Se cumplen en estas semanas 20 años del terrible genocidio ocurrido en Ruanda. Es muy difícil hacer un análisis del horror vivido sin pensar que el mal estaba instalado en el corazón de cientos de miles de personas, sea por el odio, por el miedo… Y es imposible comparar aquel genocidio con otras situaciones, pero hay mucho que aprender para el país más joven del planeta, Sudán del Sur, que se desangra en estas semanas.
Las matanzas de 800.000 personas en apenas cien días, con extrema crueldad y planificación de una parte de la población hacia otra ocurridas en Ruanda, no pueden esconderse detrás del penoso papel que jugó la comunidad internacional, con un destacado rol de Francia y la desesperante inacción de las Naciones Unidas en la protección de la población civil una vez iniciadas las matanzas.
Solo el ejemplo de algunas personas, que ocultaron y protegieron a parte de la población perseguida, poniendo en riesgo sus vidas en medio de una oleada de odio y violencia, preservaron a la humanidad en medio del desastre. Igual que nos recordaba la lista de Schindler durante el nazismo. El resto fue el horror absoluto. Desde la incitación al odio, la llegada masiva de armas al país, la presencia de Francia defendiendo sus intereses por encima de los derechos humanos o la inacción de la comunidad internacional en su conjunto. Pero, ante todo, la responsabilidad fue de los cientos de miles de personas que se convirtieron en asesinas y de los líderes que las instigaron.
Hoy vivimos una situación crítica en un país recién nacido, Sudán del Sur.
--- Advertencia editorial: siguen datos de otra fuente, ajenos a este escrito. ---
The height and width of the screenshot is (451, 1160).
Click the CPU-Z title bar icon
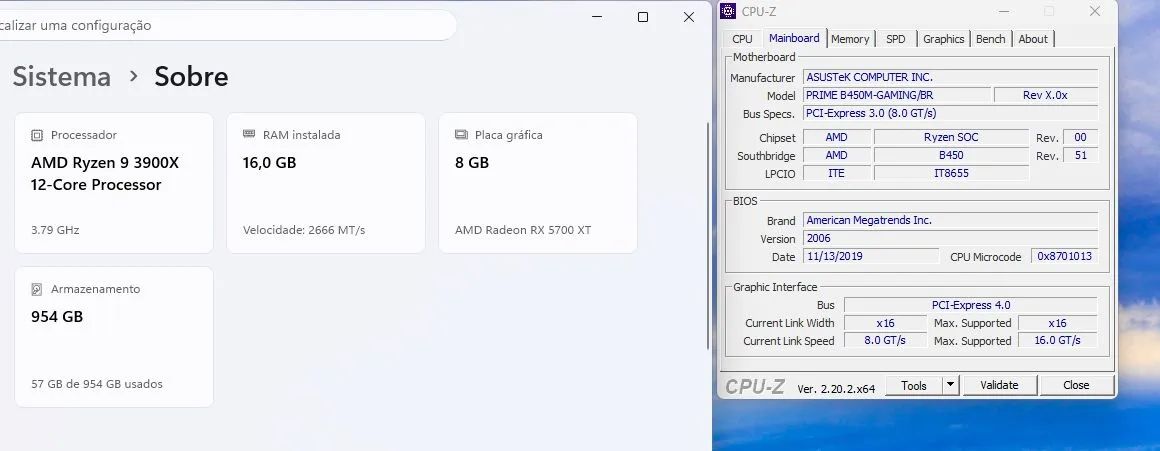(x=728, y=11)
Cientos de miles de personas han huido del país, hay más de diez mil personas asesinadas en medio de lo que puede derivar en una guerra civil generalizada y decenas de miles de personas protegen sus vidas en bases de Naciones Unidas, aterrorizadas porque el hecho de pertenecer a una etnia determinada puede suponerles la muerte inmediata –se han registrado ataques a esas bases para tratar de asesinar a esas personas refugiadas. La responsabilidad directa de esa situación está en los gobernantes de su país –el actual y el que fuera su número dos, hoy líder rebelde, pertenecientes a etnias diferentes- que han utilizado viejos conflictos étnicos para conseguir adhesiones a sus aspiraciones de poder.
La emergencia es tan grave que es fundamental que llegue la ayuda humanitaria y, sobre todo, que se produzca una operación amplia de mantenimiento de la paz por parte de poderes africanos –como la Unión Africana- e internacionales –como las Naciones Unidas. Frenar las oleadas de terror y de odio debiera ser responsabilidad de quienes, precisamente, están instigando esta guerra civil larvada: los presuntos líderes, más preocupados por su poder que por la vida de su pueblo. Ante su inacción, pasa a ser tarea de la comunidad internacional proteger a los civiles, evitar las matanzas y buscar un escenario futuro de paz. Evitar el genocidio, lo que no se hizo en Ruanda.
Hutus y tutsis ayer en Ruanda, dinka y nuer hoy en Sudán del Sur. Miles de vidas truncadas, otra vez. Impotencia en las ONG que asisten a una creciente oleada de violencia pero solo pueden paliar el sufrimiento, proteger con sus vidas en riesgo a personas que han pasado repentinamente a estar señaladas y a perderlo todo.
Las ONG internacionales han denunciado los salvajes ataques vividos y reclaman mayor fuerza y protección a la Comunidad Internacional, que debe responder con rapidez y contundencia. Es fundamental evitar que la escala del drama crezca más todavía y se pueda caer en la barbarie total, como ocurrió hace 20 años.
La tragedia de África, ese pecado de Europa, como la describió Luis de Sebastián, ya ha sido suficiente. Esclavitud, expolio de sus recursos naturales, segregación racial… La ayuda externa para pasar de la desesperación a la esperanza -y para desterrar la barbarie- es ahora fundamental.